In the dry type, the intermeshing rotors are not allowed to touch and their relative positions are maintained by means of lubricated timing gears external to the compression chamber. Since there is no injected fluid to remove the heat of compression, most designs use two stages of compression with an intercooler between the stages and an aftercooler after the second stage. The lack of a sealing fluid also requires higher rotation speeds than for the lubricant-injected type. Dry-type, lubricant-free rotary screw compressors have a range from 25 to 4,000 hp or 90 to 20,000 cfm. Single-stage units operate up to 50 psig, while two-stage can generally achieve up to 150 psig.

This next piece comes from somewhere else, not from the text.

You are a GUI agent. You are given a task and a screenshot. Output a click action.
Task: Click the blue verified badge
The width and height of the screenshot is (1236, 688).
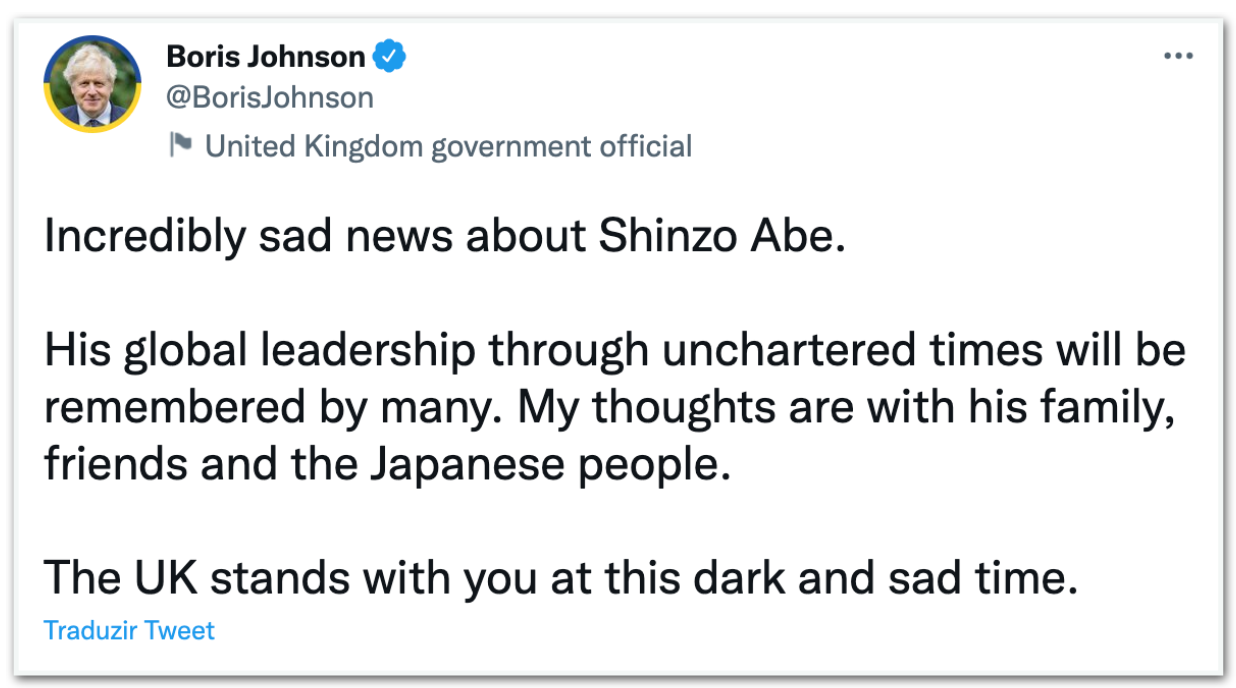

In the water-injected type, similar timing gear construction may sometimes be used, but water is injected into the compression chamber to act as a seal in internal clearances and to remove the heat of compression. This may allow pressures in the 100 to 150 psig range to be accomplished with only one stage. The injected water, together with condensed moisture from the atmosphere, is removed from the discharged compressed air by a conventional moisture separation device. Similar to the lubricant-injected type, lubricant-free rotary screw compressors generally are packaged with all necessary accessories.
Lubrication. Lubricant-free rotary screw compressors utilize lubricant for bearings and gears, which are isolated from the compression chamber. The lubricant also may be used for stator jacket cooling in air-cooled units. Typically, a lubricant pump is directly driven from a shaft in the gearbox, assuring lubricant flow immediately at start-up and during run-down in the event of power failure. A lubricant filter, typically with 10 micron rating, protects bearings, gears, and the lubricant pump from damage.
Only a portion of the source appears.